» Task set
1. Answer these questions from the forum thread on castrating older ram lambs, one answer per line:
(a) How old is the Shetland ram that Dan found?
(b) What was spinnDrSandy given for the year-old ram after he hadn't snapped back by the next day?
(c) Between what ages does Shahbazin often band Shetlands?
2. Please carry on the forum thread on castrating older ram lambs, picking up after its last post.

» Text block
──────
# castrating older ram lambs



## Scomber (Jan 30, 2005)

We need a wether to keep our Jocob ram company when we separate him from the flock (one three month old ewe, plus a similar aged goat that he can't have) in order to delay breeding. (We're trying to avoid winter lambing.) We've been looking for an appropriate wether, but so far all we've found is a three month old Shetland ram. What do people have to say about getting him snipped at this stage? What are our chances of success? What method would work best at this point? Bare in mind that we do not have a large animal vet available. This would have to be a DYI operation.

Dan


----------



## spinnDrSandy (Mar 10, 2004)

We snipped our year old ram and it made him very ill. The vet did it in the barn after putting him to sleep. He wasn't given any antibotics thinking the area was clean. When he hadn't snapped back by the next day, I notified the vet and was given some antibotics for him. It took a while for him to get back to normal. We just had our 6-week old rams fixed and they are fine. But as you know, the younger the better. Just make sure he is covered in case of infection.


----------



## Shahbazin (Dec 10, 2002)

If the Shetland is only 3 months, I'd make sure he's up to date on tetanus shots, & go ahead & band him. I usually wait a bit to see how horns, conformation, & temperament are developing before I castrate them, & Shetlands are smaller (fit in the bander longer), so I often band between 3-4 months. They usually go off & lie down & think it over for a while, then start running around & playing as if nothing happened. Wasn't near as happy with the ones I had the vet cut at around 5 months. Were mopey for days, & more skittish around people, plus had the risk of flies.
──────
» Entries provided
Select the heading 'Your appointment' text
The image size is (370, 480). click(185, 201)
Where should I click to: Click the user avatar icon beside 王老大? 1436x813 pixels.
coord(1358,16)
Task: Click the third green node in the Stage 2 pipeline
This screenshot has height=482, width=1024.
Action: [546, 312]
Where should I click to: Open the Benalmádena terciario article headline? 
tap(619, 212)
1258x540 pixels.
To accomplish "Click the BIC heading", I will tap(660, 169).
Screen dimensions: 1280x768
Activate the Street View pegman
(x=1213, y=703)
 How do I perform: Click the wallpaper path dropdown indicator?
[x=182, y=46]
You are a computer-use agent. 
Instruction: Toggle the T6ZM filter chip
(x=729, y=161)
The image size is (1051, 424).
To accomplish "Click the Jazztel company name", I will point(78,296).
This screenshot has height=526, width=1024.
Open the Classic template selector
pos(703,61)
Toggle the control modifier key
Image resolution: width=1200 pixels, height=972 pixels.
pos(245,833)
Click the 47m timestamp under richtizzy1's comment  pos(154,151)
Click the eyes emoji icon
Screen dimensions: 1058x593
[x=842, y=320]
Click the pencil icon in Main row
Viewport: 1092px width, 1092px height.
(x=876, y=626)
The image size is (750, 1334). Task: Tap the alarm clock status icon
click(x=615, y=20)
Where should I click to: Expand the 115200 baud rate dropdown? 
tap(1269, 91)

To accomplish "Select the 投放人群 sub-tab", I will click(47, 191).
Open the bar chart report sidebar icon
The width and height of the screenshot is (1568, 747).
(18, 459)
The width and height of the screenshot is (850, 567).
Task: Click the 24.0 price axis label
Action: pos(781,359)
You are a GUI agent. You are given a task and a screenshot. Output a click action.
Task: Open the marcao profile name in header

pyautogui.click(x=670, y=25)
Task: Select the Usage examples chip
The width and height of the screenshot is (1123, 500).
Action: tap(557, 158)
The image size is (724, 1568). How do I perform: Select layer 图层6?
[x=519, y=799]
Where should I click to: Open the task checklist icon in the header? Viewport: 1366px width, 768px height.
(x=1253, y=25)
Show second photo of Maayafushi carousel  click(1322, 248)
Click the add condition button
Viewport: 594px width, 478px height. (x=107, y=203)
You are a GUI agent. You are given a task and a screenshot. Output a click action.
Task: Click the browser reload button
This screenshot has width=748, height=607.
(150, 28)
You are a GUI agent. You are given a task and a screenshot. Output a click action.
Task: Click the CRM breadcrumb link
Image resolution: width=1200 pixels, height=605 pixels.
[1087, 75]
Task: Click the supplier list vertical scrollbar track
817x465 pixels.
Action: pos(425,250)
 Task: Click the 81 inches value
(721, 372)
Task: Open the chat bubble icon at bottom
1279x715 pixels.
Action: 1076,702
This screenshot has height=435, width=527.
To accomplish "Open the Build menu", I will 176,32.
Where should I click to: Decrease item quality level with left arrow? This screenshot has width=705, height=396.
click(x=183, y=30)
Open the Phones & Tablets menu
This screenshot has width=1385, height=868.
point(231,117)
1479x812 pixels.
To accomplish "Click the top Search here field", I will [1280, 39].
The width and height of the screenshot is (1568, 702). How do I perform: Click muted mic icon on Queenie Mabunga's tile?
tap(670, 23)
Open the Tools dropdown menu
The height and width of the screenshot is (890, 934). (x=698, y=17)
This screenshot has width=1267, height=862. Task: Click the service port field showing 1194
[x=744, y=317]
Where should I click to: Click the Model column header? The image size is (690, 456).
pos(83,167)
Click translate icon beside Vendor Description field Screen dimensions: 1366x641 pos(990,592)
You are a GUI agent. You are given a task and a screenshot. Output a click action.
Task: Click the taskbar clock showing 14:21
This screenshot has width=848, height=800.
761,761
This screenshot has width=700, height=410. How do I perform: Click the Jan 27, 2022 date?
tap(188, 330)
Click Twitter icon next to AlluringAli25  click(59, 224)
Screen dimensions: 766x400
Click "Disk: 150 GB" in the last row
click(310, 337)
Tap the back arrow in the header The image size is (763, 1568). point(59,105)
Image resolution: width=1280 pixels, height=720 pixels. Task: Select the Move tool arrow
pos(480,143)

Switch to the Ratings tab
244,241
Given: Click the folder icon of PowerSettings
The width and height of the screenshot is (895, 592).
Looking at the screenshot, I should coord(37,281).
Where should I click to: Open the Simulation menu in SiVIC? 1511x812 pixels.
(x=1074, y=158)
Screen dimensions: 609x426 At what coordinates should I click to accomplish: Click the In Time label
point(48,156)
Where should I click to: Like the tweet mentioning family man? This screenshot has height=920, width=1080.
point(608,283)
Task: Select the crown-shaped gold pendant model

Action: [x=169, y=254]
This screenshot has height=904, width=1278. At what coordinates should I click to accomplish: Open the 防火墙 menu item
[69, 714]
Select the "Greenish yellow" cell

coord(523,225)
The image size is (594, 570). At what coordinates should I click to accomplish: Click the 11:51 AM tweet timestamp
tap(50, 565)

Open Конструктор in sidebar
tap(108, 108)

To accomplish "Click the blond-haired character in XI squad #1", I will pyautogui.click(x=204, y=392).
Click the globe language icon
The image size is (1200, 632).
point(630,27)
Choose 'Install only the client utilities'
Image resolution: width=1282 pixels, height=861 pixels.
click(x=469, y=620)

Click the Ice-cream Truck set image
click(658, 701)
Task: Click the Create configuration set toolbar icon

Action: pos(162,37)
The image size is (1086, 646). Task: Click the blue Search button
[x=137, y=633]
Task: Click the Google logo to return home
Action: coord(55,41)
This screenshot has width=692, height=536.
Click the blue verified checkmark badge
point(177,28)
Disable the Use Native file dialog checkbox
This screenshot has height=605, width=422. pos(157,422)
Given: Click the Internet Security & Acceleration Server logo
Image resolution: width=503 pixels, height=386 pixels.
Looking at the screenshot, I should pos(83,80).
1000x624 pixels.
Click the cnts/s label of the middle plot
──────
» Results of the tasks
1.
(a) Three months old.
(b) Antibiotics.
(c) Between 3 and 4 months.

2.
----------



## Cat (Jun 19, 2004)

It may not apply in your case but if you have a larger ram that has a nutsack that won't fit in an Elastrator bander there is a product called a Callicrate or No Bull bander that uses latex tubing and is used on bulls. I've used this on some of my older ram lambs and it worked quite well. It's relatively expensive so a borrowed one is best! 

http://www.nobull.net/

The key is getting the band to the right tension without overextending it as they can at times snap after application if it's too tight. Additionally, if it's not tight enough it won't cut off blood flow and you'll have a ram with a very sore, very swollen nutsack. When I used to do custom cattle processing we once had to re-do a whole mess of in-house processor's failed bandings and it wasn't pretty at all.


----------



## Scomber (Jan 30, 2005)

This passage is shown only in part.